Nov 09 2020
Data Center

Virginia Boots Up New Cloud-Enabled Data Center

The new data center will allow the state to virtualize servers and enhance security, IT officials say.

Government IT modernization can sometimes take on the look of a pie-in-the-sky discussion about digital transformation. However, the nuts and bolts of technology upgrades that make transformation happen are always being tightened behind the scenes.

In Virginia, those efforts are well underway, as the commonwealth launched its migration to a cloud-enabled data center. The new data center went live in mid-August, and migrations began on Sept. 12, the Virginia Information Technologies Agency announced on Oct. 7.

VITA is coordinating with 32 state agencies to migrate servers to the data center. As of Oct. 7, the agency had migrated 225 and expects to complete the process by 2022. The move is expected to allow Virginia to virtualize many of its physical servers and enhance cybersecurity.

The project was undertaken in accordance with Gov. Ralph Northam’s Executive Order 19, a 2018 order that pushed state agencies to “aggressively” incorporate the use of cloud technologies into state IT service delivery models. VITA said in a statement that the move “will allow for technology investments to be scaled to usage for greater cost savings and create opportunities to improve service performance while maintaining security, service reliability and quality.”

A Timely Shift to Cloud-Based Infrastructure

“Our overall investments include continuing to work on our data center move,” Virginia CIO Nelson Moe told StateTech last month during the 2020 NASCIO annual conference. “We are track to move out of our data center here in Chester to move up to a data center in Henrico.”

Moe said the state’s agencies would be moving their compute capabilities and applications to the new data center over the next calendar year.

Virginia, Moe said, remains “interested in making sure we have investments for continuing to migrate to cloud technology, both public and private, a hybrid approach.
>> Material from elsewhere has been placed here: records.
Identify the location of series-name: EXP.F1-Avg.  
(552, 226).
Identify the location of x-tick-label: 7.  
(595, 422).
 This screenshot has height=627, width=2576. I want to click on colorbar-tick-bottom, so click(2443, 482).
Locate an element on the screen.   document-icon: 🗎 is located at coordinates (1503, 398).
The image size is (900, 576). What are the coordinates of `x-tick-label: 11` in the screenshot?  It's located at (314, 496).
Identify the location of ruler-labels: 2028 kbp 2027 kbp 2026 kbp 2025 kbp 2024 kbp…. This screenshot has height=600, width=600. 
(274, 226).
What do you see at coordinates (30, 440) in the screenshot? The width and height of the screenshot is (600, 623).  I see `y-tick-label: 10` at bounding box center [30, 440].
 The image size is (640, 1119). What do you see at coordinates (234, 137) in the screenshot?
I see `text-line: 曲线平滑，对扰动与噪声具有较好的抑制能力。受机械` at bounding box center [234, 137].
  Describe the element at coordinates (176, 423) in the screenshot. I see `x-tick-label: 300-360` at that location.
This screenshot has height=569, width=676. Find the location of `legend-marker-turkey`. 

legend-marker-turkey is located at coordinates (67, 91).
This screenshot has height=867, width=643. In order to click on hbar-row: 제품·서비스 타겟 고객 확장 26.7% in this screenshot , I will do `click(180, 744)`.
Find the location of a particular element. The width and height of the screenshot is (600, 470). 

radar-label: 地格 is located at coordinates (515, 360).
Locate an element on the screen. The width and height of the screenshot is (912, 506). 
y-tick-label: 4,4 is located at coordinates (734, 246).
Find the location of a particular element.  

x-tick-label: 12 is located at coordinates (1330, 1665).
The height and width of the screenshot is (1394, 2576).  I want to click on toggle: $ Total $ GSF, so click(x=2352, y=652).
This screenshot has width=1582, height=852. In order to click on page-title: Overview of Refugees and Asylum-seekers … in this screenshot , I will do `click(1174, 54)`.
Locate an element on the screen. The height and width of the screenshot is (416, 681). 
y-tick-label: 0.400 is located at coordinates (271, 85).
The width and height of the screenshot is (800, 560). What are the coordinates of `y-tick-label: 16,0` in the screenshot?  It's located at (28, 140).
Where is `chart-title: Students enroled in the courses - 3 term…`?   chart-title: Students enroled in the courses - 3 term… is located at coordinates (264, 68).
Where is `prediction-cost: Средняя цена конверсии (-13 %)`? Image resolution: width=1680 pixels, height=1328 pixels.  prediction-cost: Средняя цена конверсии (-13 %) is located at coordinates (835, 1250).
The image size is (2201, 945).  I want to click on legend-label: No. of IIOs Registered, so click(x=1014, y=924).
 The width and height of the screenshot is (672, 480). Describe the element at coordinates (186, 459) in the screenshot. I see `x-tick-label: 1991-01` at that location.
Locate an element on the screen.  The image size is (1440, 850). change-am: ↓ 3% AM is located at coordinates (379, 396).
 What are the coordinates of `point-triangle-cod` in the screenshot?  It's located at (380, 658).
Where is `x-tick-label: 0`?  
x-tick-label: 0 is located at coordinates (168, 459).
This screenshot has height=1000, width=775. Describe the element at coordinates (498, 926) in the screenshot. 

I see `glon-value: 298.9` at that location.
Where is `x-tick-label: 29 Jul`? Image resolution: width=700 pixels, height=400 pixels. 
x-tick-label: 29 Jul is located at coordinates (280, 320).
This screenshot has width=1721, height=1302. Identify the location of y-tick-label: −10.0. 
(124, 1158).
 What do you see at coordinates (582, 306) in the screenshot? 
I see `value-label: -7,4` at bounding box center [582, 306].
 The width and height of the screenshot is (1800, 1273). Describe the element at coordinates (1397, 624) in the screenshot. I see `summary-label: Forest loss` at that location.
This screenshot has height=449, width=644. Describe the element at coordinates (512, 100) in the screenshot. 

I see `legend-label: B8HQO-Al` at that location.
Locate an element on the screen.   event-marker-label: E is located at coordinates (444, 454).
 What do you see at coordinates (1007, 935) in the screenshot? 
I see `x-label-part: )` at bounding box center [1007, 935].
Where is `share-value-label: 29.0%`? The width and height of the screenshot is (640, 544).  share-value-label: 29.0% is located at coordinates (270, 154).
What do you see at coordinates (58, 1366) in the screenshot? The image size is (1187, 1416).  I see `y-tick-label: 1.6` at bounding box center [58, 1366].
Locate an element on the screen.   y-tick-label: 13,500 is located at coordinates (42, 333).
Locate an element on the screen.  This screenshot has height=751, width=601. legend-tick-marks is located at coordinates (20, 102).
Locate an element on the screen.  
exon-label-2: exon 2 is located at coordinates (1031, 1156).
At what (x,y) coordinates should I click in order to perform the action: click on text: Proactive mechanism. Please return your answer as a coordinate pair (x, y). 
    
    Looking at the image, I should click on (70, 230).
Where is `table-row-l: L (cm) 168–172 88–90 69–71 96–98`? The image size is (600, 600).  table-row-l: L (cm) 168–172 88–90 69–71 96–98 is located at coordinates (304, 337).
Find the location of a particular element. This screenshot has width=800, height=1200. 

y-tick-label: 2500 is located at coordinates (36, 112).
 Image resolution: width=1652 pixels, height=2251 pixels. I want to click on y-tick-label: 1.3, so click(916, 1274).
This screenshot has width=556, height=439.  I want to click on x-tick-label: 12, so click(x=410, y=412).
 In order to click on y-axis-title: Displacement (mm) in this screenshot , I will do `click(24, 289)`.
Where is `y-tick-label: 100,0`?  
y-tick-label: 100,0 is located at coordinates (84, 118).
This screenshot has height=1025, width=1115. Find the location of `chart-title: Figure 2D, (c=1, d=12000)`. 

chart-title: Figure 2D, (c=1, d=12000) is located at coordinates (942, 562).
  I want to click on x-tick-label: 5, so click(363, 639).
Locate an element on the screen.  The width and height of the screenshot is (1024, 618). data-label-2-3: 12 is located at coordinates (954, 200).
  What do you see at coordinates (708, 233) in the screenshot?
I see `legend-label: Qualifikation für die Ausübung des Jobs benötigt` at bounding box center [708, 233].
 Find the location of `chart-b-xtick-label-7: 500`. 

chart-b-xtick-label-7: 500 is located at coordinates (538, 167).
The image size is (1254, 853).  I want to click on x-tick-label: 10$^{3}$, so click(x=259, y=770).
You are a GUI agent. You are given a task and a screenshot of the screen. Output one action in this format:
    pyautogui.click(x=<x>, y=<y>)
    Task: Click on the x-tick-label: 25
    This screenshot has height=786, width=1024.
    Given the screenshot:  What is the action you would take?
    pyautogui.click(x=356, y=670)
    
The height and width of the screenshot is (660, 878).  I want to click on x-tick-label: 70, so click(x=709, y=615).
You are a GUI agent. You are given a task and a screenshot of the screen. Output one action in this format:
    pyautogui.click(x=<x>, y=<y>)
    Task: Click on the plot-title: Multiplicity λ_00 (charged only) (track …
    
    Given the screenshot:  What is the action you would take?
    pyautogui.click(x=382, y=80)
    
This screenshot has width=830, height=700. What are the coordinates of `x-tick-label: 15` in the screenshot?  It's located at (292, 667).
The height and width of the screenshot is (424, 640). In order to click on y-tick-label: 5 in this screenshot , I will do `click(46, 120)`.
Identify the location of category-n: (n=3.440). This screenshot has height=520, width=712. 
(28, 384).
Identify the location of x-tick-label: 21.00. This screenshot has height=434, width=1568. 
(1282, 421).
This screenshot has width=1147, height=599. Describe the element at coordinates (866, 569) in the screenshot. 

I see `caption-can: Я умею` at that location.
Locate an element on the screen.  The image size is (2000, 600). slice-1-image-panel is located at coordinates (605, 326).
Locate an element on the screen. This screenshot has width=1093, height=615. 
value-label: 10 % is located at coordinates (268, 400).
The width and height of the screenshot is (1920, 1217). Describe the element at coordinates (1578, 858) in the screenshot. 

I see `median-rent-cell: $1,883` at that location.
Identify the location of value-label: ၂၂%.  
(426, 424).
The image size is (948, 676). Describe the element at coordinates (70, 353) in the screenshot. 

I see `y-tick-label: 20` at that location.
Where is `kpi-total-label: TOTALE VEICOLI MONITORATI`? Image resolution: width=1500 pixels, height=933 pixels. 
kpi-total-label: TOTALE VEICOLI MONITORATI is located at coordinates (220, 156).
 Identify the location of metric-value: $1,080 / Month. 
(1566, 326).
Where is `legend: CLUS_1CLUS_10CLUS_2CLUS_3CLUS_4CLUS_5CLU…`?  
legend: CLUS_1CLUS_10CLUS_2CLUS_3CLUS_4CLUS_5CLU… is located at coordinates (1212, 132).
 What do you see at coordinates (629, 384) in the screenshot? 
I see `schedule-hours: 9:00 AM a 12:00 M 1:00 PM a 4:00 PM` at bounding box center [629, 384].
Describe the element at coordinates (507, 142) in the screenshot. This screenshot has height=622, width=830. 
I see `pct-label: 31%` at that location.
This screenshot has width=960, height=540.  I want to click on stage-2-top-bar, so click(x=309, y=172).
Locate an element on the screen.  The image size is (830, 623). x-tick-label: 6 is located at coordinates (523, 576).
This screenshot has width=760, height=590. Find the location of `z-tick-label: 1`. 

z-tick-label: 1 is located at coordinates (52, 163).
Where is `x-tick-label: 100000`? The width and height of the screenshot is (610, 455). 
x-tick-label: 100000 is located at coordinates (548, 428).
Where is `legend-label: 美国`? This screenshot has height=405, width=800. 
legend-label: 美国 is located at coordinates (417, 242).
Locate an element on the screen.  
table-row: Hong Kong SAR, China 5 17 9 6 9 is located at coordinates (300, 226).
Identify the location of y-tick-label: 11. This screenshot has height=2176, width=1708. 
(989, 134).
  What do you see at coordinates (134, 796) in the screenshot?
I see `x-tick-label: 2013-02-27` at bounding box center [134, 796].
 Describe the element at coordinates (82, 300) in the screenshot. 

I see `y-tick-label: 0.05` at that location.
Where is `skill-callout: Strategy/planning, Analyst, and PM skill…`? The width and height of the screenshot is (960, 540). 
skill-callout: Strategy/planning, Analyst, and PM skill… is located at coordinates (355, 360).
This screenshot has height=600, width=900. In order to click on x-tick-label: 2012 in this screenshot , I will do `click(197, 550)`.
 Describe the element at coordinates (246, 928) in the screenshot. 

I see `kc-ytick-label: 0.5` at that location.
We see the speed and scale for cloud. That’s exciting.”

The shift to the new data center was also driven by a few deadlines, including the lease expiring on the old data center in Chester.

“The commonwealth saw a simultaneous opportunity where we knew we needed to get eventually out of the building because our lease was coming up,” Virginia CISO Mike Watson tells StateScoop. “And we said we’ve got all this equipment that’s close to end-of-life, this is a great time for us to focus on a commonwealth-wide effort to consolidate and virtualize much of the equipment together.”

Virginia has been able to shrink the footprint of its data center and avoid buying lots of new IT equipment as a result of the move, Watson says.

The shift to the cloud-enabled data center is also being driven by cybersecurity concerns. “The nice thing about this is you get a chance to clear away a little bit of the cobwebs,” Watson tells StateScoop, “clean up a few of the things that probably needed to be looked at a little more closely, and we also find out a lot of times where there are things where you go, ‘How did that get there?’”

Virginia’s state networks experience 30 million cyberattack attempts per year, according to Watson. “Leveraging these new capabilities will significantly enhance our ability to respond and contain those who try to compromise state systems,” he said in the press release.